By Antonio De la Jara and Anthony Esposito
SANTIAGO, Nov 8 (Reuters) - Chile’s consumer prices rose by double what the market expected in October, chiefly due to the cost of food, non-alcoholic beverages, housing and electricity, the government said on Thursday.
The CPI index jumped 0.6 percent month on month in October, outpacing the 0.3 percent monthly increase that analysts polled by Reuters had forecast.
This follows another unexpectedly high 0.8 percent rise in September, a 0.2 percent increase in August and a flat reading in July.
“You’re starting to have inflation that’s more in line with the economy’s reduced output gaps ... it better reflects the cyclical situation of the Chilean economy,” said Alejandro Puente, chief economist at BBVA in Santiago.

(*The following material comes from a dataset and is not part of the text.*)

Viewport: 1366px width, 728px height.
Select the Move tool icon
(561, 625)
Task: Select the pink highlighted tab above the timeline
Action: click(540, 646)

“Looking forward, we clearly see more inflationary pressures, but with a lot of volatility in the short term,” he added.
Finance Minister Felipe Larrain has often emphasized that Chile’s robust economic growth, seen at around 5 percent this year, is coupled with moderate inflation.
Chile’s small, export-dependent economy has been expanding at a brisk pace despite slowing demand from top trade partner China and fallout from the euro zone’s ongoing fiscal crisis, helped by firm domestic demand, a tight labor market and relatively healthy prices for main export copper.
The minutes of the central bank’s latest monetary policy meeting, released on Tuesday, highlighted “the strength of domestic demand, and in particular consumption.”
Core inflation was 0.2 percent month on month in October, and inflation in the 12 months to October was 2.9 percent.
It was the fifth month in a row that annual inflation remained below the midpoint of the central bank’s 3.0 percent policy horizon inflation target.
The central bank held its key interest rate steady at 5.0 percent as expected for a ninth consecutive month in October, as the buoyant domestic economy helped keep external risks at bay.
The key interest rate is seen staying at 5.0 percent in November and in the next three, six, 12 and 24 months, the bank’s fortnightly poll of traders showed late last month.
BBVA’s Puente also sees the central bank holding the key interest rate at 5.0 percent through the end of 2013, though he added there’s a slight risk of a rate hike before that.